ポタ研の際には自立するスタンドも用意されていたが、製品版ではこのデザインは見送られ、代わりに重箱的なスタック構造が採用されたようだ。

 通信機能としては有線LAN(Gigabit Ethernet)および無線LAN(11b/g/n)に対応。入出力端子はデジタル系でSPDI/F(同軸)、AES/EBU、BNCの3種類の入出力に対応。アナログ系ではそれぞれ固定・可変2系統ずつのRCAおよびXLR出力を持つ。USB端子は背面に2つ(PC接続用とUSB HDD接続用)、側面に1つ(USBメモリー接続用)。さらにmicroSDカードスロットも持つなど、考えうるすべての選択を盛り込んだという印象。

 ヘッドフォン出力も一般的な3.5mmミニプラグ、6.3mm標準プラグに加え、AK240などと同様の2.5mm4極バランス出力を持っている。据え置きで単品アンプ/スピーカーなどと接続して利用するのがメインとなる機種だが、デスクサイドにおいて単体で使う用途にも対応できる。

 本体内蔵のストレージは標準で1TBのSSDとなるが、内部には4つのベイを持っており、最大4TBまで拡張できる。RAID0とRAID5の構成も選択できるという。容量は購入時だけでなく、後からのアップグレードも可能だが、その際には一度外部ストレージに本体内のデータをバックアップした後、アユートに預けての作業が必要となるとのこと。

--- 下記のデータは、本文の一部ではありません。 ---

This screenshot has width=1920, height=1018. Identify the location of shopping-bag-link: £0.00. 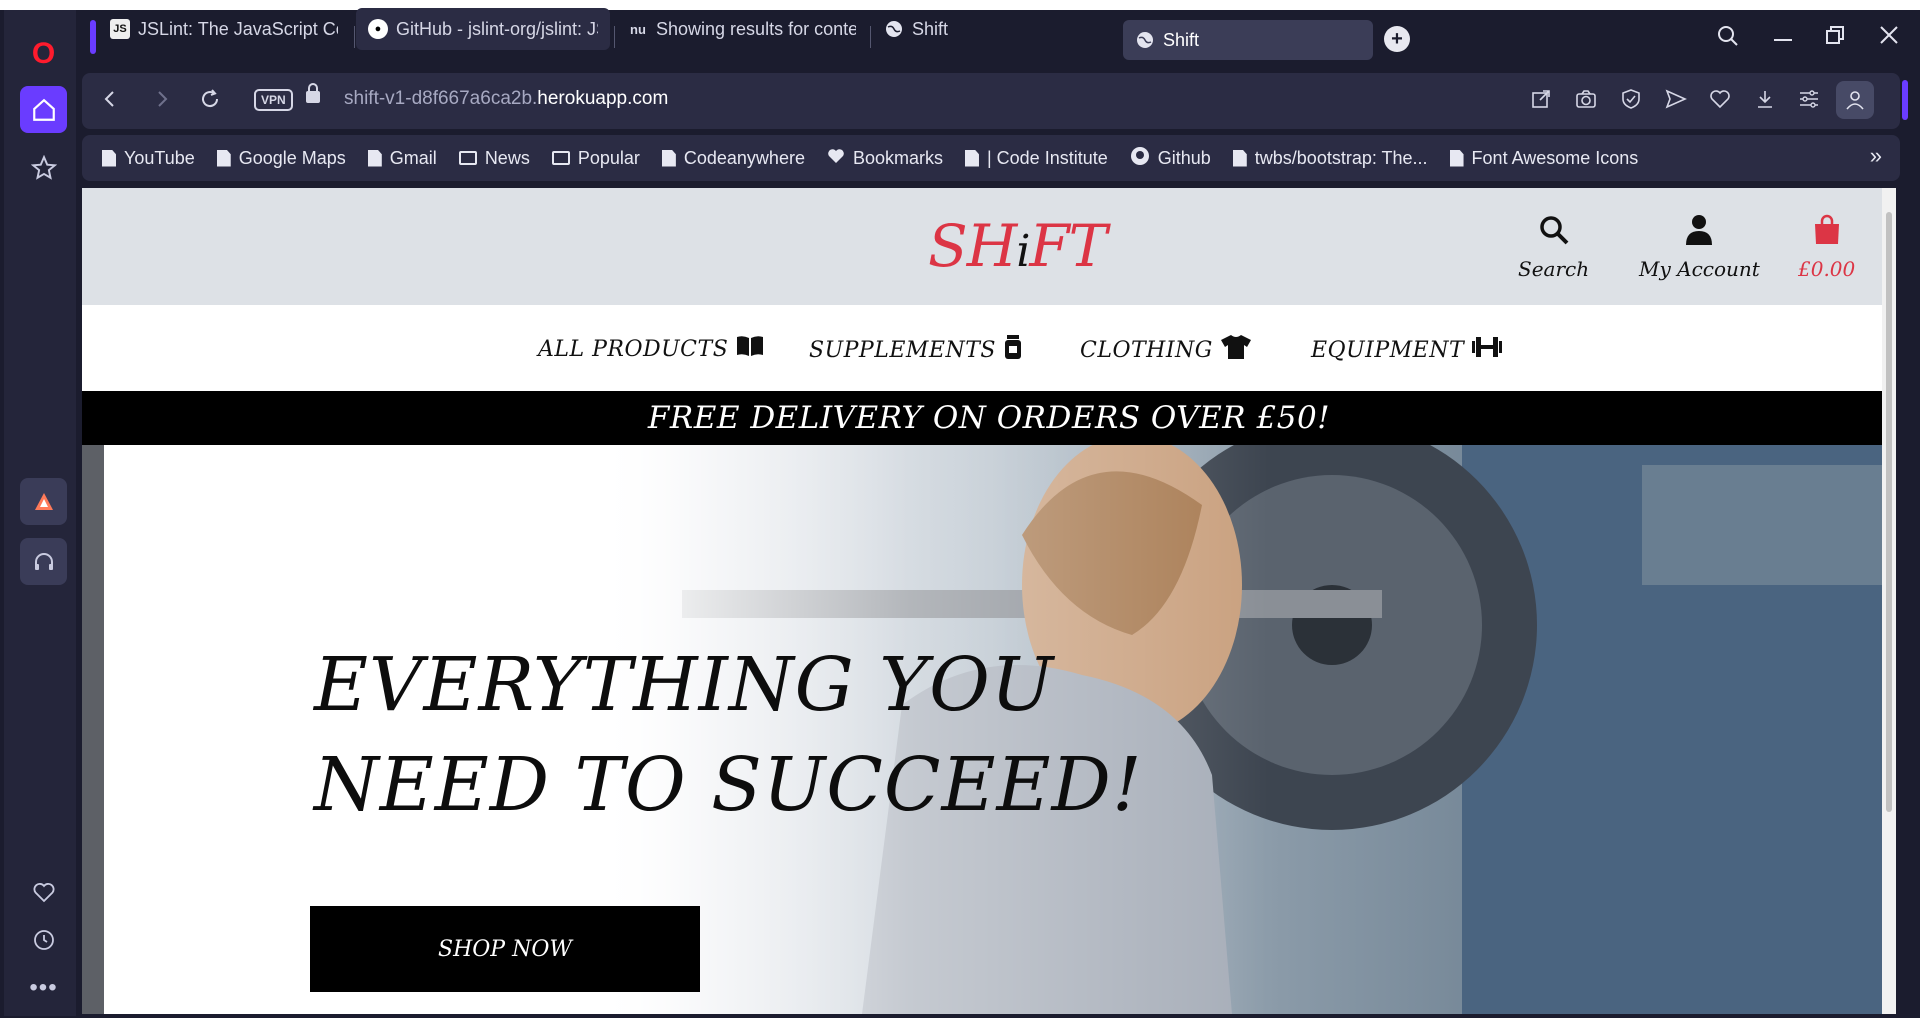
(1826, 248).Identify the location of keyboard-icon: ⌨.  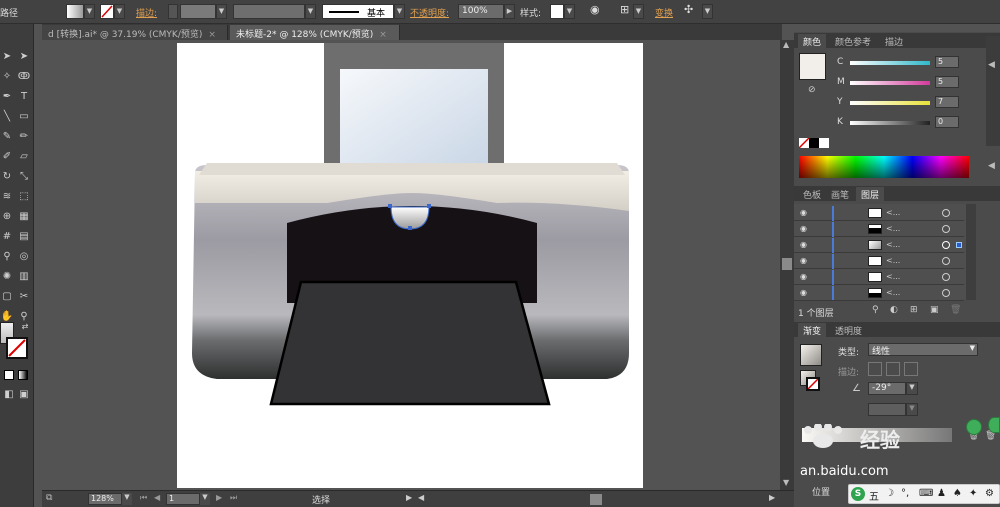
(926, 494).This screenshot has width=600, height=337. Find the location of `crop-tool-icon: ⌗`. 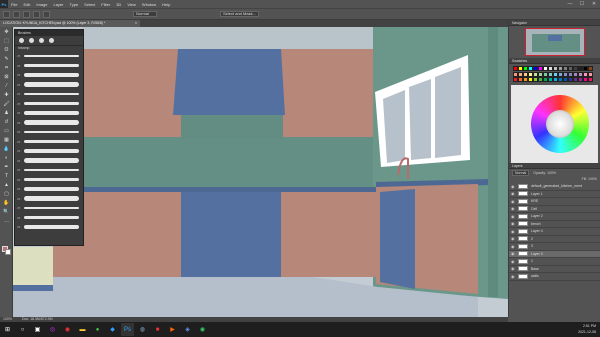

crop-tool-icon: ⌗ is located at coordinates (6, 68).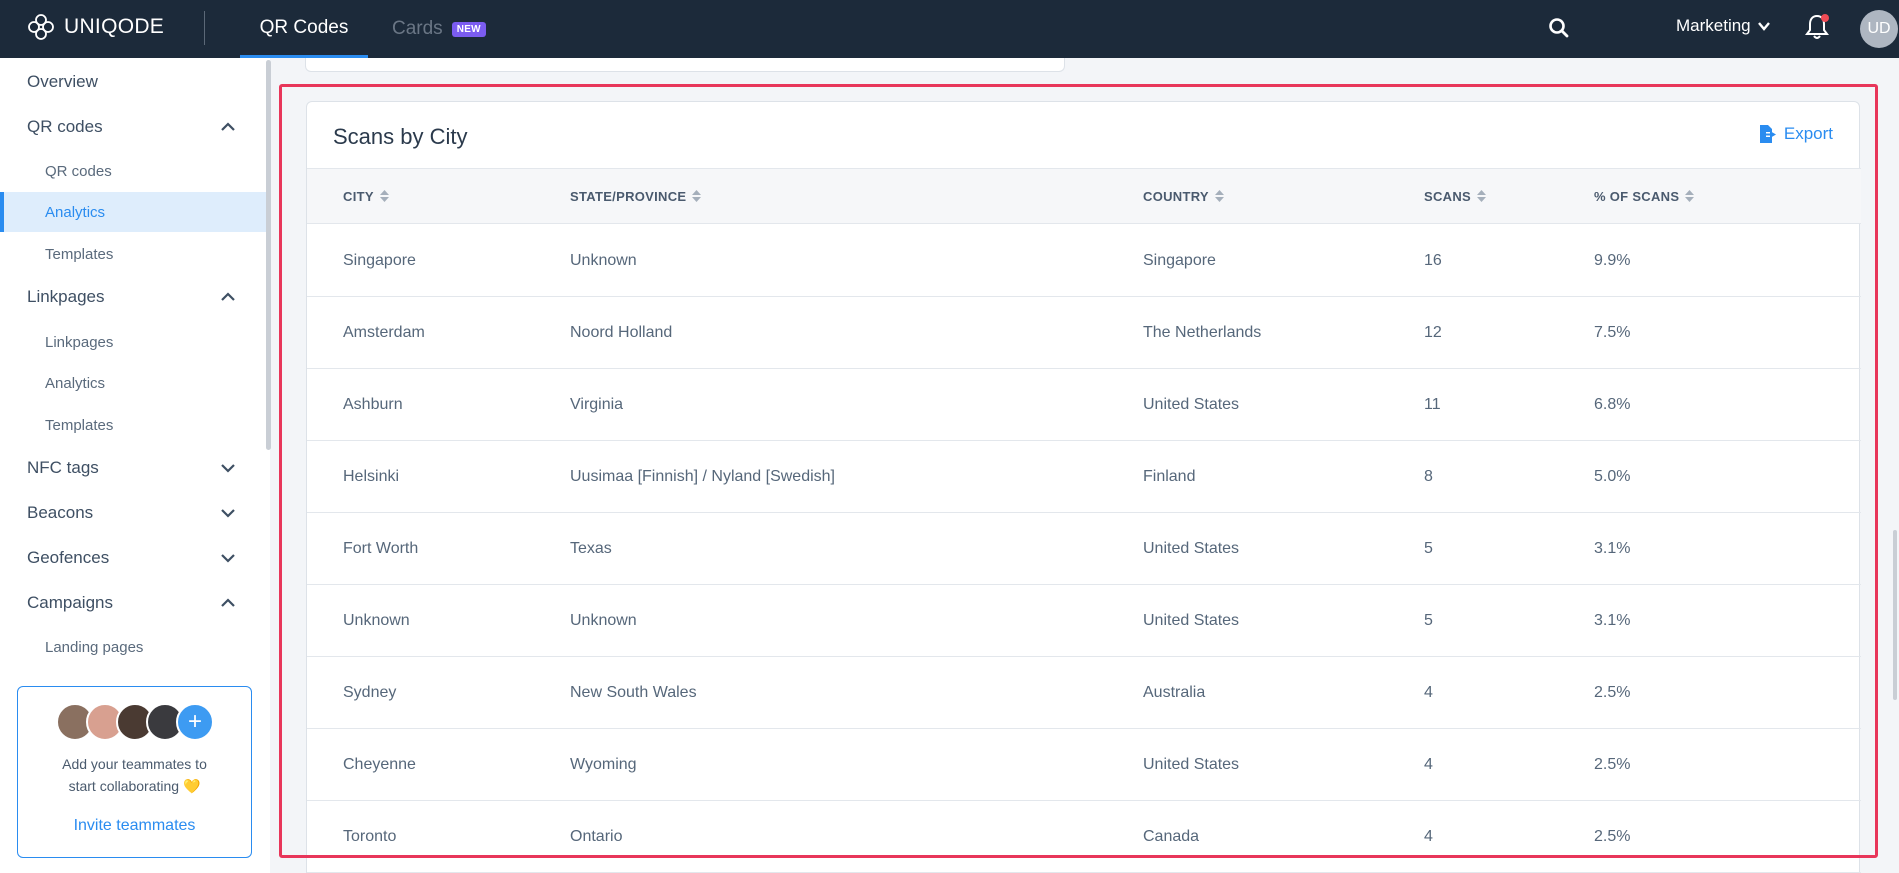  What do you see at coordinates (60, 512) in the screenshot?
I see `sidebar-item-label: Beacons` at bounding box center [60, 512].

 DACチップはシーラス・ロジックの「CS4398」を左右独立で使用。本体はバッテリーで単体駆動する仕組みで、フル充電から約7時間の利用が可能。ACアダプター接続時でも基本的にバッテリー(10400mAh/7.4V)だけで動作し、残量が5%を切った際や不使用時にのみ充電する。電源部への飛び込みノイズは1%以下、リップルノイズも5Aで50mVp-pを下回るという。

独創的な外観に、多機能を詰め込むコンセプト

 AK500NはCDライブラリーを大容量の内蔵ストレージにため込める一体型機という側面と、配信などで入手したハイレゾデータをネットワーク経由、あるいはPCとのUSB接続で多彩に楽しむ機器という2つの側面を持つ。

CDはそのまま再生するのではなく、一度内蔵SSDにリッピングする仕組み。楽曲情報も自動で反映されるので便利だ。

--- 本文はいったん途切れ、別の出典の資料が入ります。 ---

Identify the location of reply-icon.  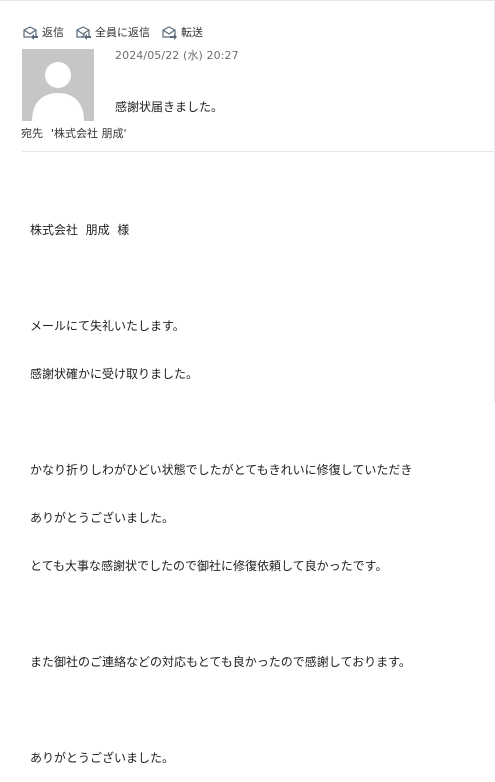
(30, 32).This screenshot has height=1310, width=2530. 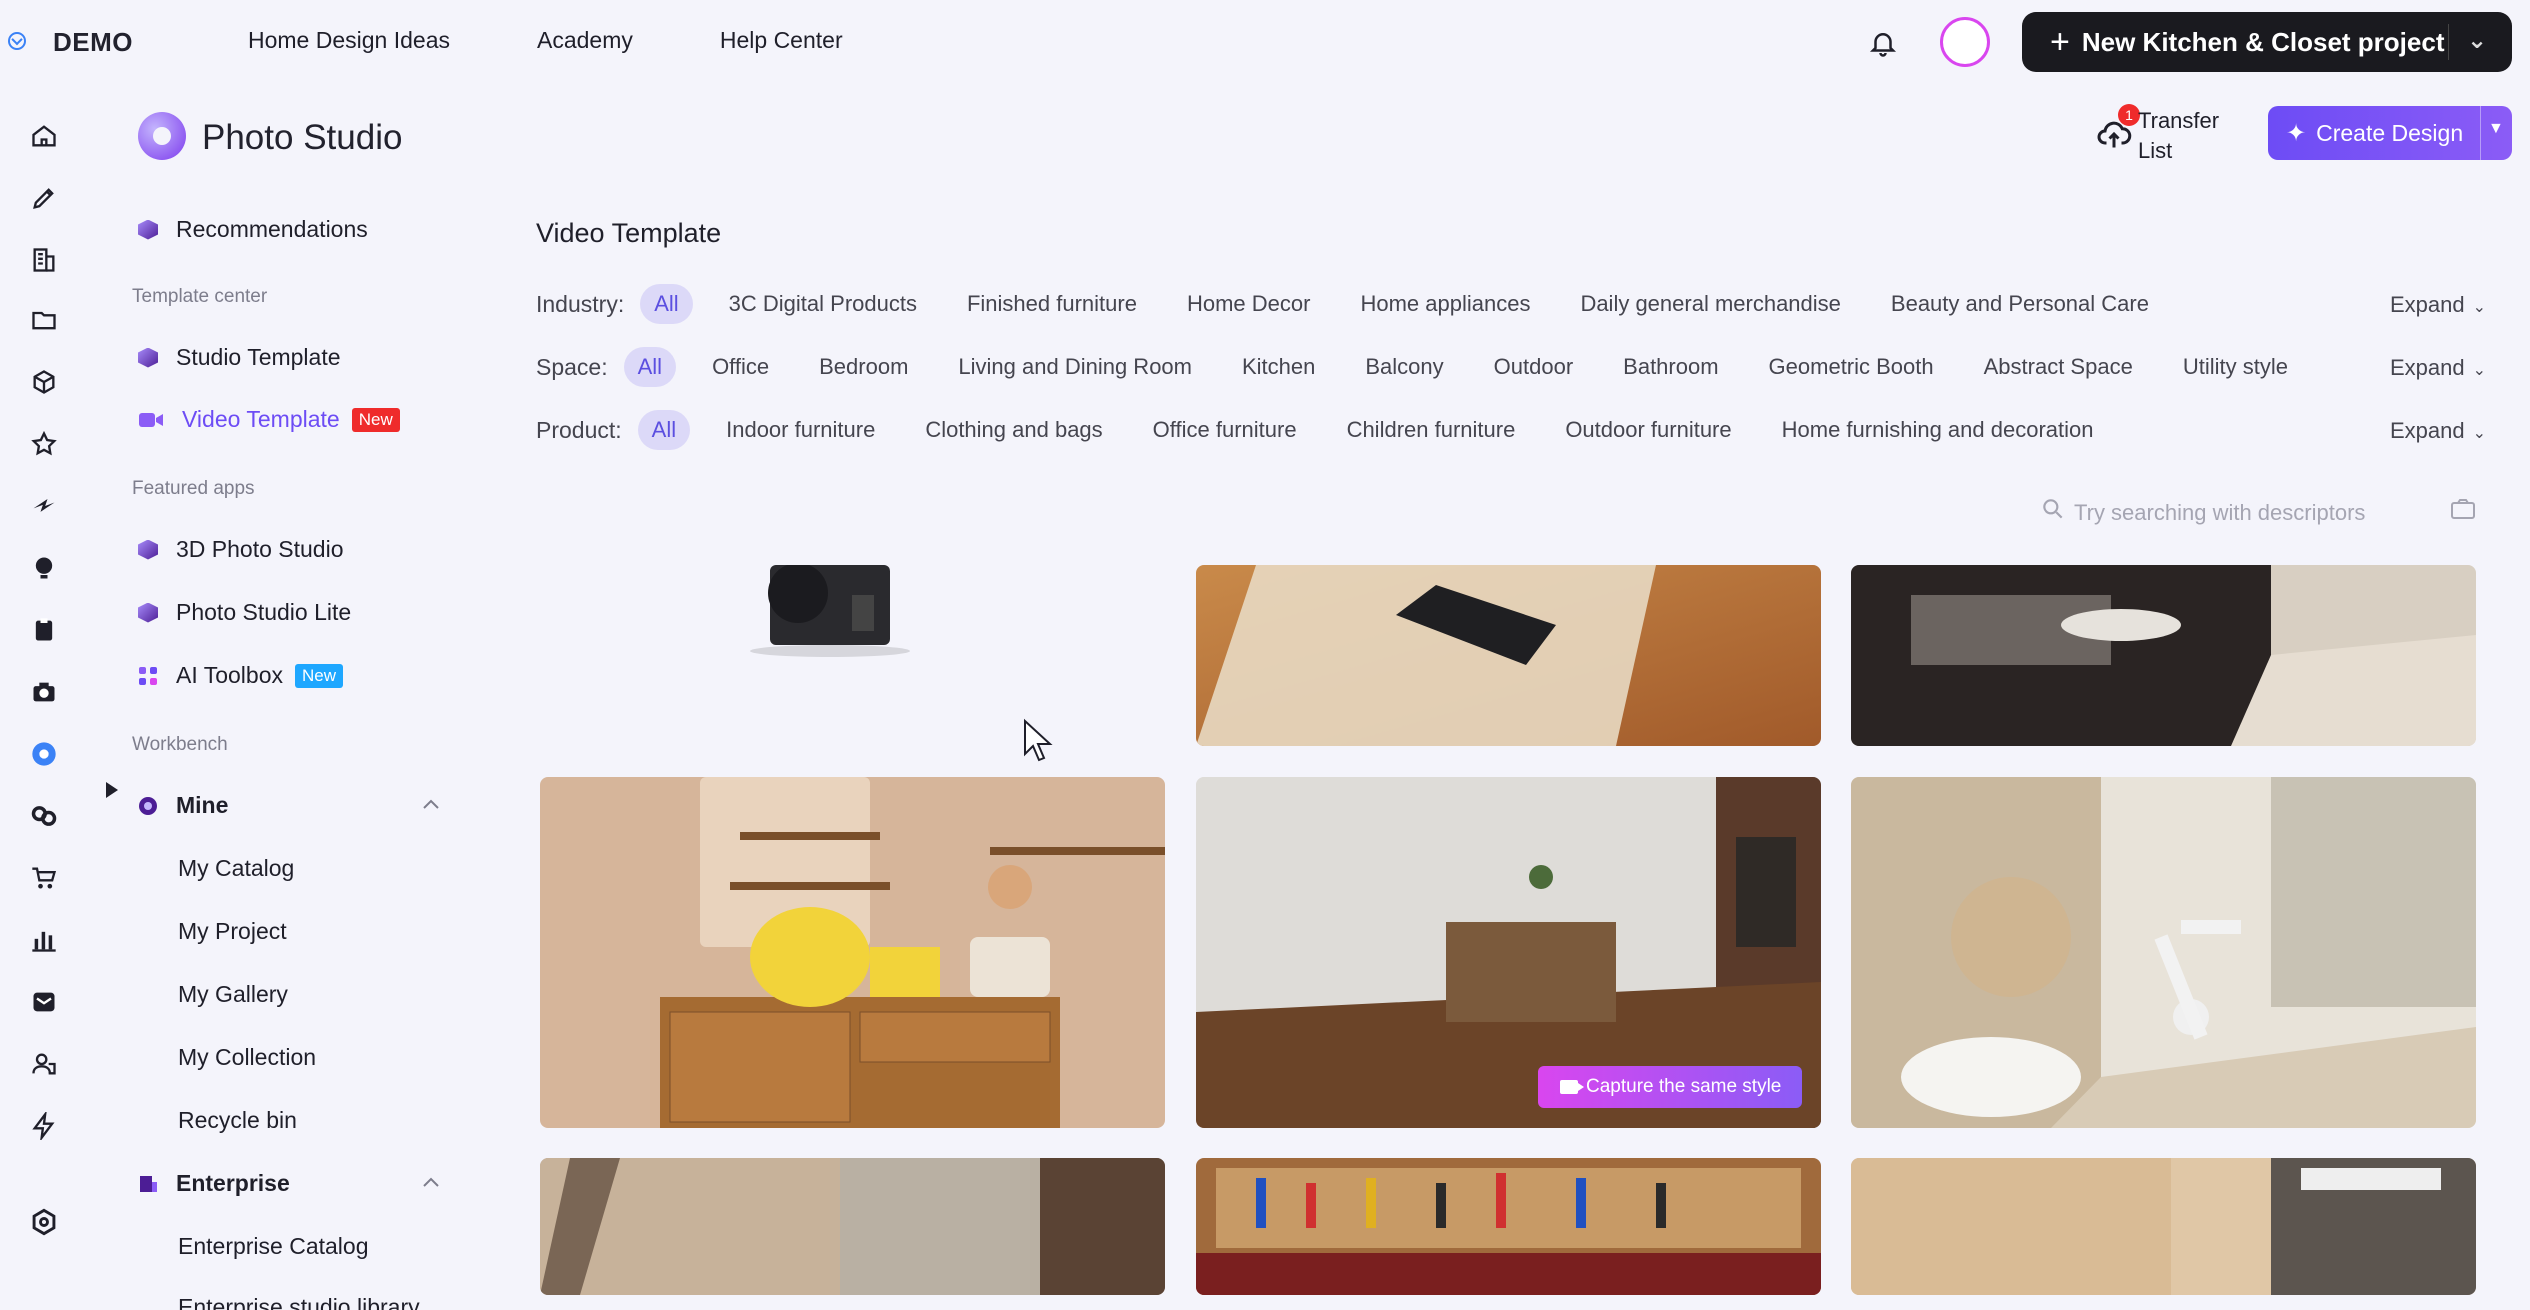 What do you see at coordinates (44, 136) in the screenshot?
I see `home-icon` at bounding box center [44, 136].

 まずリッピング機能(Perfect Extractor)はオープンソースのリッパー「CDparanoia」をカスタマイズして利用。さらに高品質クロックジェネレーターを使った、ジッター訂正やエラー補正機能が働き、高精度な読み込みが可能になるという。アルバム情報はインターネット上にあるGracenoteデータベースから自動的に取得可能。リッピングしたデータは設定により自動的にWAVまたはFLAC形式で保存される。

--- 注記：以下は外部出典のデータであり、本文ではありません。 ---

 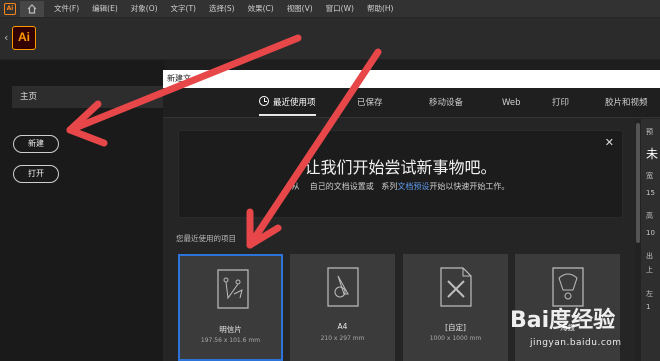 I want to click on sidebar-item-home: 主页, so click(x=88, y=97).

 一方ハイレゾファイルの再生では、本体に接続したUSB HDDやパソコン、あるいはDLNAサーバー上など多彩な場所に置かれたファイルに対応。WAVやFLACなどに加えて、MP3、WMA、ALAC、DSFをはじめとした豊富な形式のデータに対応する。

 さらに面白いのはPCM to DSDという独特の仕組みを設けた点だ。これはPCMデータを再生時に、リアルタイムで2.8MHzのDSD形式に変換しながら、より滑らかに再生する機能となる。特に有効なのが、DXDなど384kHz/32bit、あるいは352kHz/24bitなどハイビット/ハイサンプリングレートのPCMデータの再生時。AK500Nはこれらのデータをネイティブ再生できないが、一度DSDに変換することでダウンサンプリングせずに高音質な再生が可能だという。

 このほかGUIでは、楽曲情報の見やすさや選曲しやすさに加えて、端子の切り替えのしやすさも追求している。具体的には画面に背面端子と同じレイアウトが表示され、指で切り替えたい端子をタップするだけで簡単に接続先を切り替えられる機能などとなる。

本体の側面のボリュームダイヤルで音量調整が可能。スピーカー接続だけでなくヘッドフォンでも高音質に楽しめる。

 デザインや機能の豊富さに加えて、操作性などに関しても独特のこだわりが感じさせられるAK500N。発表会ではディナウディオの大型スピーカー「CONFIDENCE C4」も朗々と駆動していた。価格の点でもハイエンドだが、これまでのAKシリーズにはない特徴を備えつつ、AKシリーズの歴代モデルが育んできたトンガリ感も感じさせる、興味深い製品に仕上がっているようだ。